Learning Objectives: After this session participants will be able to:
- Describe the dynamics through which particular social traumas foster the development of authoritarian movements.
- Elaborate on the narcissistic structure of authoritarian movements.
Bios:
Jay Frankel, Ph. D. (Presenter), is a psychologist and psychoanalyst. He is an Adjunct Clinical Associate Professor, and Clinical Consultant, in the Postdoctoral Program in Psychotherapy and Psychoanalysis, at New York University; Associate Editor, and previously Executive Editor, of the journal Psychoanalytic Dialogues; co-author (with Neil Altman, Richard Briggs, Daniel Gensler, and Pasqual Pantone) of Relational Child Psychotherapy (Other Press, 2002); co-editor (with Aleksandar Dimitrijevic and Gabriele Cassullo) of Ferenczi’s Influence on Contemporary Psychoanalytic Traditions (Routledge, 2018); and author of three dozen journal articles, book chapters, as well as numerous conference presentations and lectures, on topics including trauma, identification with the aggressor, authoritarianism, the analytic relationship, the work of Sándor Ferenczi, play, child psychotherapy, relational psychoanalysis, and others.

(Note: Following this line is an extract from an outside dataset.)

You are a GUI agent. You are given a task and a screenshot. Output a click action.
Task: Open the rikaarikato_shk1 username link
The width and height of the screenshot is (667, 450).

Samir Gandesha, Ph. D. (Presenter), is Professor of Modern European Thought and Culture in the Department of the Humanities and the Director of the Institute for the Humanities at Simon Fraser University, Vancouver, Canada. He is co-editor (with Lars Rensmann) of Arendt and Adorno: Political and Philosophical Investigations (Stanford, 2012). He is co-editor (with Johan Hartle) of Spell of Capital: Reification and Spectacle (University of Amsterdam Press, 2017) and Aesthetic Marx (Bloomsbury Press, 2017) also with Johan Hartle. He is editor of Spectres of Fascism: Historical, Theoretical and Contemporary Perspectives (Pluto, 2020) as well as co-editor (with Stefano Marino and Colin Campbell) of Adorno and Popular Music (Mimesis, 2021) and co-editor (with Stefano Marino and Johan Hartle) of The Aging of Adorno’s Aesthetic Theory (Mimesis, 2021). He is also co-editor of the Journal of Adorno Studies. He has taught at the University of Nanjing, Suzhou University of Science and Technology in China and at the Universidade de São Paulo in Brazil.
Christopher Fortune, Ed. D. (Moderator), is a historian of psychoanalysis who focuses on Sándor Ferenczi. He has lectured and published internationally in scholarly journals including Psyche, British Journal of Psychotherapy, Psychoanalysis and History, and Journal of Analytical Psychology, and popular journals including Psychology Today and Village Voice. He is editor of the Sándor Ferenczi-Georg Groddeck Correspondence: 1921–1933. His original research establishing the identity and background of Elizabeth Severn (“RN”) was published in The Legacy of Sándor Ferenczi, Ferenczi’s Turn in Psychoanalysis, 100 Years of Psychoanalysis and the American Journal of Psychoanalysis. He is an Associate of the Institute for Humanities, Simon Fraser University, Vancouver.